METHODS: An evaluation unit (EU) was defined as all refugee settlements in one district. Cross-sectional population-based trachoma prevalence survey methodologies designed to adhere to World Health Organization recommendations were deployed in 11 EUs to assess prevalence of trachomatous inflammation-follicular (TF) in 1-9-year-olds and trachomatous trichiasis (TT) unknown to the health system in ≥15-year-olds. Household-level water, sanitation and hygiene coverage was also assessed in study populations.
RESULTS: A total of 40,892 people were examined across 11 EUs between 2018 and 2020. The prevalence of TF in 1-9-year-olds was <5% in all EUs surveyed. The prevalence of trachomatous trichiasis (TT) unknown to the health system in ≥15-year-olds was <0.2% in 5 out of 11 EUs surveyed and ≥0.2% in the remaining 6 EUs. A high proportion of households had improved water sources, but a low proportion had improved latrines or quickly (within a 30-minute return journey) accessible water sources.

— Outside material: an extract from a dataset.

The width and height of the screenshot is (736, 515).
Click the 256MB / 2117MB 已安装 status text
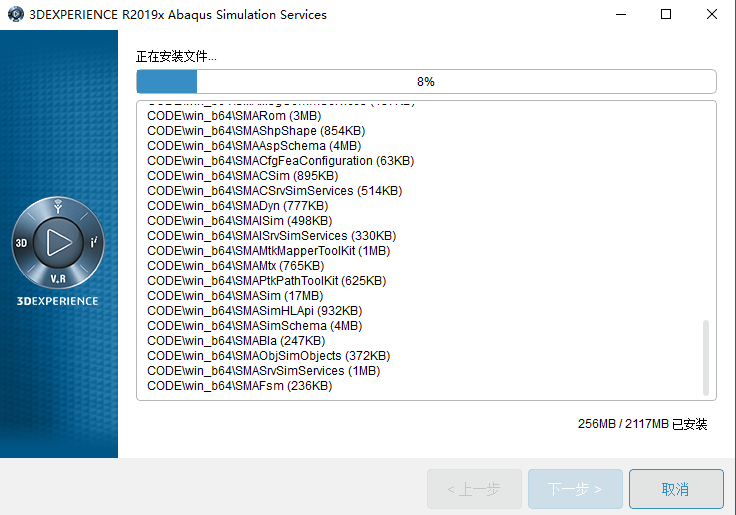point(642,424)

CONCLUSIONS: Implementation of the antibiotic, facial cleanliness and environmental improvement components of the SAFE strategy is not needed for the purposes of trachoma's elimination as a public health problem in these refugee settlements; however, intervention with TT surgery is needed in six EUs. Since instability continues to drive displacement of people from South Sudan and DRC into Uganda, there is likely to be a high rate of new arrivals to the settlements over the coming years. These populations may therefore have trachoma surveillance needs that are distinct from the surrounding non-refugee communities.